** Opening DATA TO EXAMINE block **

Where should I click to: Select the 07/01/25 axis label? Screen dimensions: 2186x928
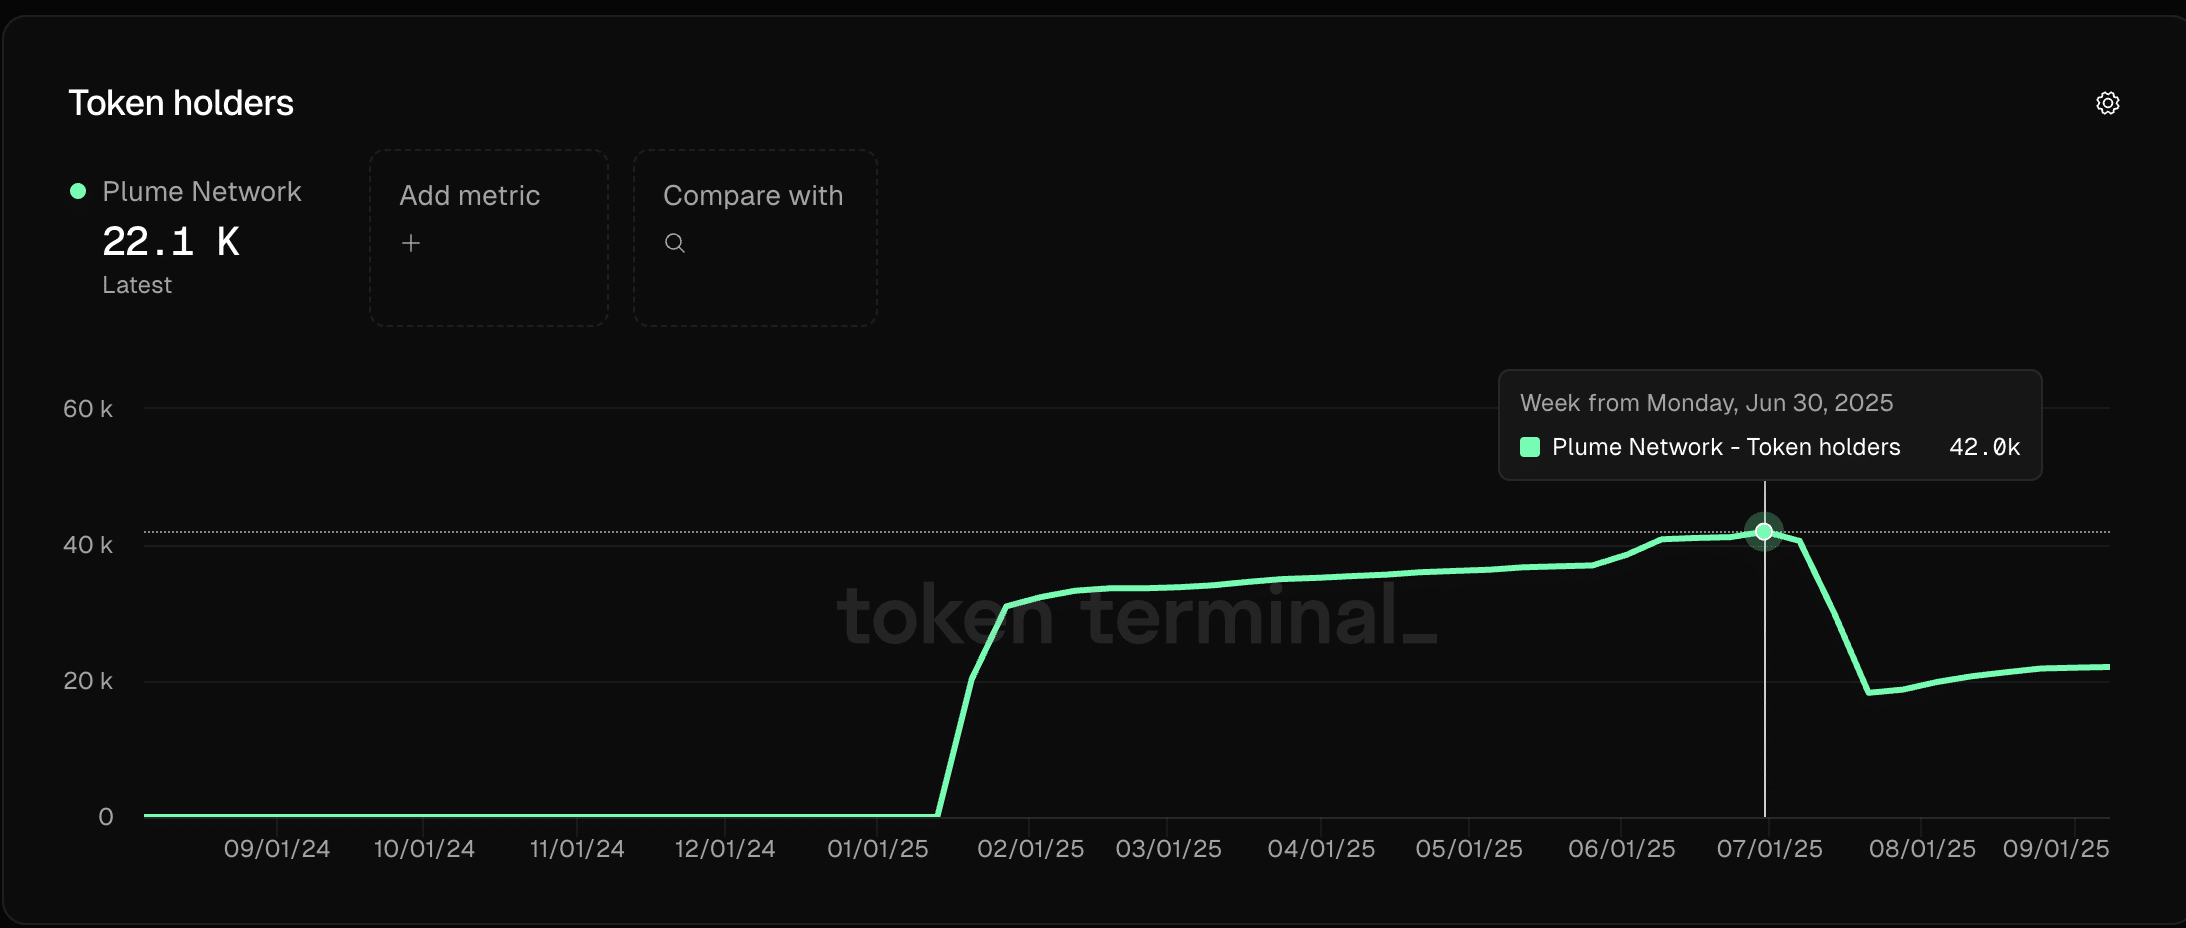point(1770,848)
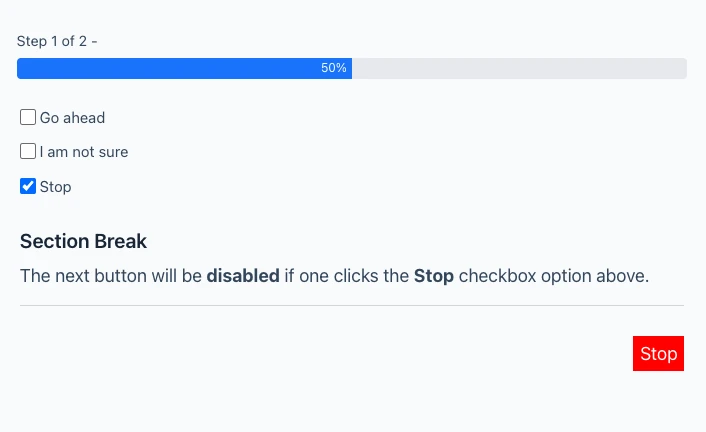Click the word "clicks" in the description
The image size is (706, 432).
click(357, 275)
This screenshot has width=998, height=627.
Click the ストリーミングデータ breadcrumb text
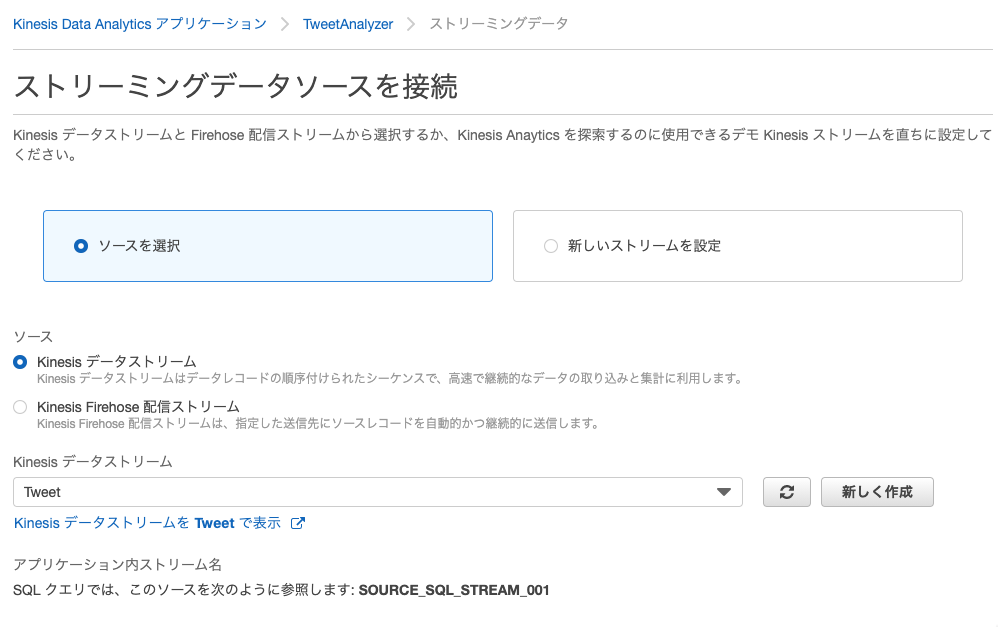[x=499, y=24]
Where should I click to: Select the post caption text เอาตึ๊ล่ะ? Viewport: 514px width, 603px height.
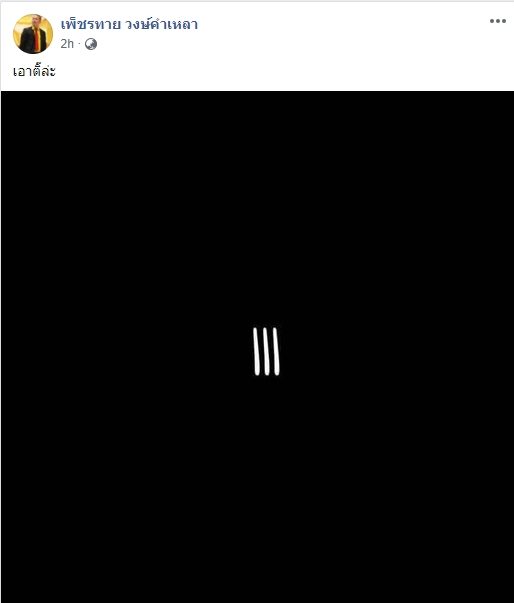coord(34,71)
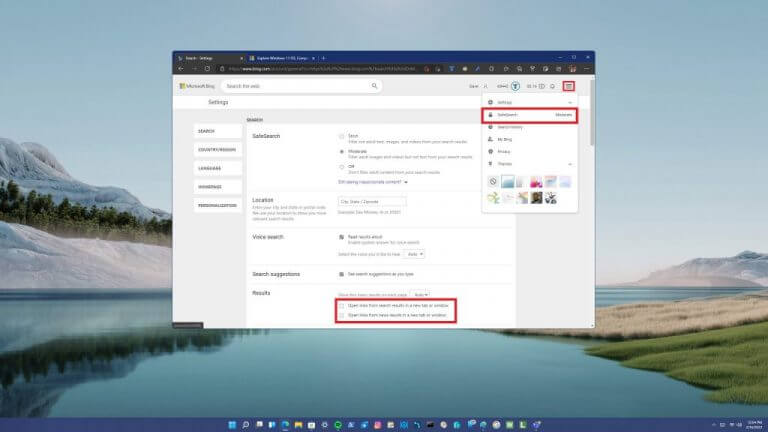Open the voice selection Auto dropdown

point(414,254)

** Closing DATA TO EXAMINE block **

[ASSIGNMENT] Reproduce each entry precisely. Leave the pictures out.

[SOLUTION]
Where should I click to: Select the 07/01/25 axis label? Screen dimensions: 2186x928
point(1770,848)
Click the word "clicks" in the description
The image size is (706, 432).
click(357, 275)
This screenshot has width=998, height=627.
Click the ストリーミングデータ breadcrumb text
[x=499, y=24]
Where should I click to: Select the post caption text เอาตึ๊ล่ะ? Viewport: 514px width, 603px height.
coord(34,71)
Open the voice selection Auto dropdown

point(414,254)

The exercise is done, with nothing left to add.